EFS Improvement Exceeds Expectations

In an interview, Rodabe N. Amaria, MD, a medical oncologist and professor at The University of Texas MD Anderson Cancer Center in Houston, agreed with Dr. Lowe’s assessment of the findings.

“For years we have been doing neoadjuvant immunotherapy trials, all with favorable results, but all relatively small, with data that was intriguing, but not necessarily definitive,” she said. “I see the data from the NADINA trial as being definitive and true evidence of the many advantages of neoadjuvant immunotherapy for clinical stage 3 melanoma ... This work builds on the data from the SWOG 1801 trial but also exceeds expectations with the 68% improvement in EFS appreciated with the dual combination immunotherapy regimen compared to adjuvant nivolumab.”

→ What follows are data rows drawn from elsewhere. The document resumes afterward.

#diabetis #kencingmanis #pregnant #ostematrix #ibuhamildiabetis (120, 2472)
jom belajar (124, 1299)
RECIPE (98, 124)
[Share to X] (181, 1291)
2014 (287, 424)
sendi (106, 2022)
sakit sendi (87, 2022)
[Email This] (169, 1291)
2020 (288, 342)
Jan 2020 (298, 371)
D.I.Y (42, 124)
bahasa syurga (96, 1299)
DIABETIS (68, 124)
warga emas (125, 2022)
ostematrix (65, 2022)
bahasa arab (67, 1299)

Additionally, the approximately 30% grade 3 or higher immune-mediated toxicity is reasonable and in keeping with known data, and this trial demonstrates clearly that neoadjuvant immunotherapy does not increase the rate of surgical complications, she said.

Dr. Amaria also considered that 59% of patients who achieved a major pathologic response were observed in the neoadjuvant setting to be a key finding.

This indicates thats “over half the patients could be spared additional immunotherapy and risk of further immune-mediated toxicities by having only two doses of neoadjuvant immunotherapy, she said.

The results “demonstrate the superiority of a neoadjuvant combination immunotherapy approach for patients with clinical stage III melanoma,” she added.

The study was funded by Bristol Myers-Squibb and the Australian government.

Dr. Blank disclosed ties with Immagene, Signature Oncology, AstraZeneca, Bristol-Myers Squibb, GenMab, GlaxoSmithKline, Lilly, MSD Oncology, Novartis, Pfizer, Pierre Fabre, Roche/Genentech, Third Rock Ventures, 4SC, NanoString Technologies, WO 2021/177822 A1, and Freshfields Bruckhaus Deringer. No other experts reported any relevant disclosures.